Senado rejeita Jorge Messias para o STF na primeira decisão do tipo em mais de um século
BRASÍLIA (DF) — Em sessão marcada por tensão política, o plenário do Senado Federal rejeitou, nesta quarta-feira (29), a indicação de Jorge Messias para o Supremo Tribunal Federal (STF). O atual advogado-geral da União e diácono da Igreja Batista Cristã de Brasília recebeu 34 votos favoráveis e 42 contrários, ficando abaixo dos 41 necessários para a aprovação. Trata-se da primeira rejeição de um indicado presidencial à Corte em mais de um século.
Messias havia sido aprovado anteriormente na Comissão de Constituição e Justiça (CCJ), mas foi barrado no plenário por falta de apoio da base conservadora. Apesar de sua identidade religiosa, enfrentou resistência da ala conservadora e da bancada evangélica, sobretudo pela atuação da Advocacia-Geral da União (AGU) no tema da assistolia fetal. Senadores da oposição, como Eduardo Girão (Novo), apontaram uma suposta contradição entre a fé professada pelo indicado e pareceres da AGU encaminhados ao STF que questionavam as restrições do Conselho Federal de Medicina (CFM) ao aborto legal.

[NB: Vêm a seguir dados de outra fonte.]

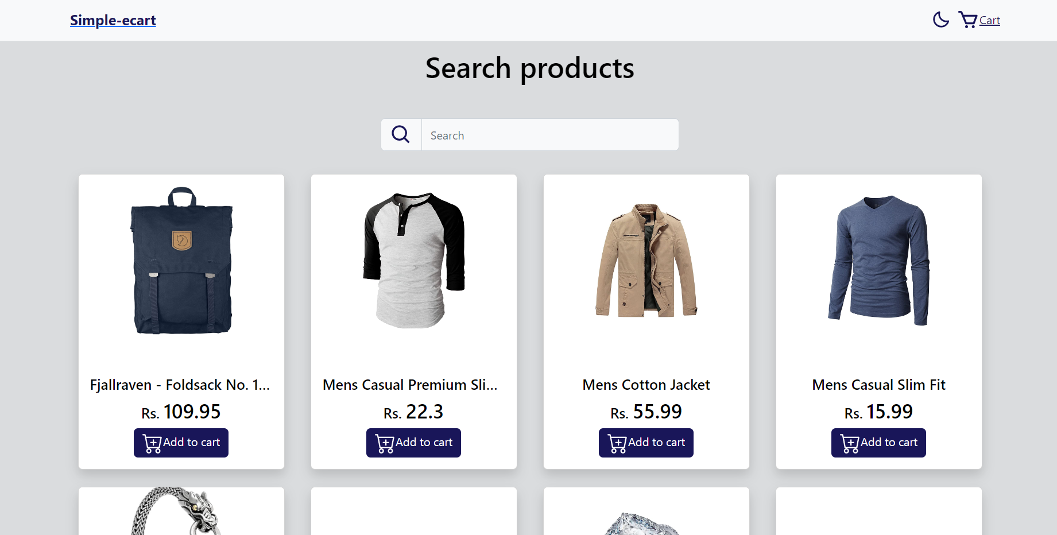Click inside the Search input field
This screenshot has height=535, width=1057.
coord(549,134)
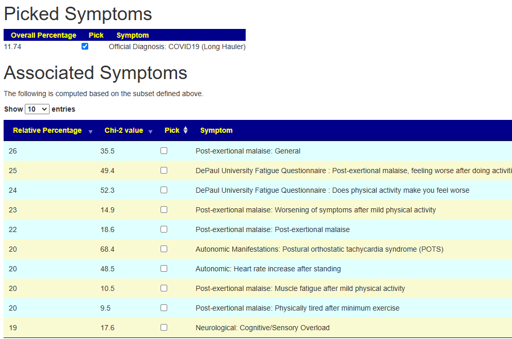Pick the Cognitive/Sensory Overload checkbox
The width and height of the screenshot is (512, 339).
[x=164, y=328]
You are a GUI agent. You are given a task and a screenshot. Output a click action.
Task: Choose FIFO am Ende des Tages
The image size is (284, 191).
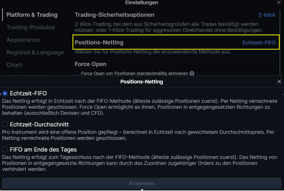pyautogui.click(x=5, y=149)
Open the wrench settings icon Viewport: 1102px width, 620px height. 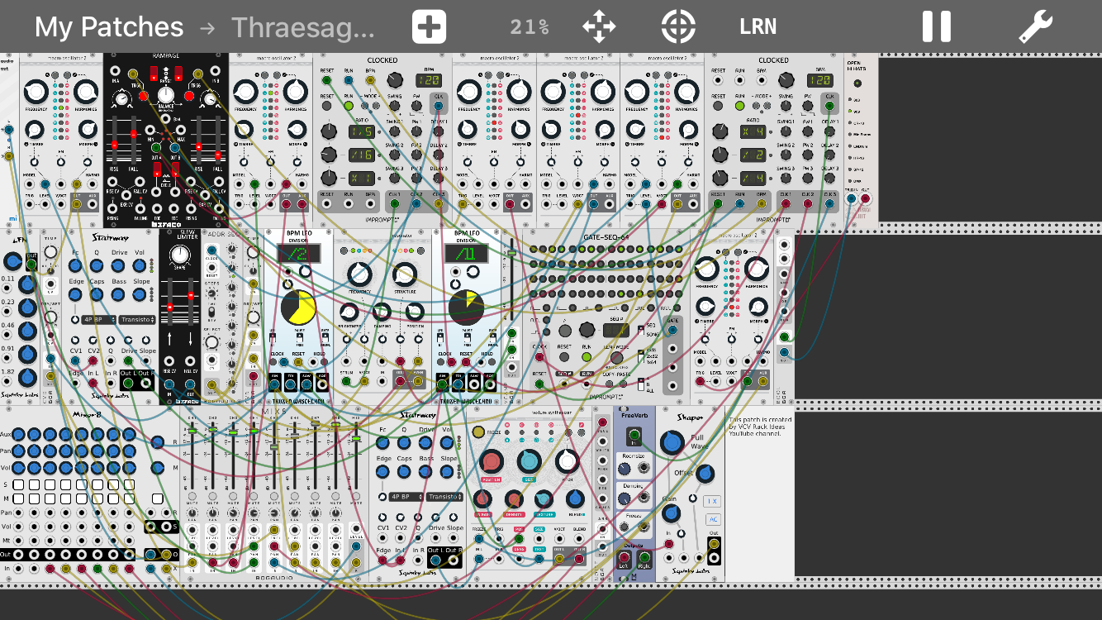point(1034,27)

Durante a sabatina, Messias classificou o procedimento de assistolia fetal como “abominável”, tentativa de aceno que não foi suficiente para assegurar os votos da direita. Com a negativa do Senado, o STF permanece com André Mendonça, pastor presbiteriano, como único ministro identificado com o segmento evangélico.
Analistas políticos avaliam que a escolha de Messias buscava equilibrar a composição da Corte e aproximar o governo Lula do eleitorado cristão, mas a estratégia esbarrou na polarização ideológica. Agora, a expectativa se volta ao próximo nome a ser apresentado pelo presidente, com avaliação de que são menores as chances de nova aposta em um perfil explicitamente religioso.
O resultado é lido nos bastidores como demonstração de força da oposição e como recado do Senado em relação ao rigor nas pautas de costumes. Enquanto o governo calcula o impacto político da derrota, lideranças evangélicas comemoraram o que chamaram de “vitória dos valores”.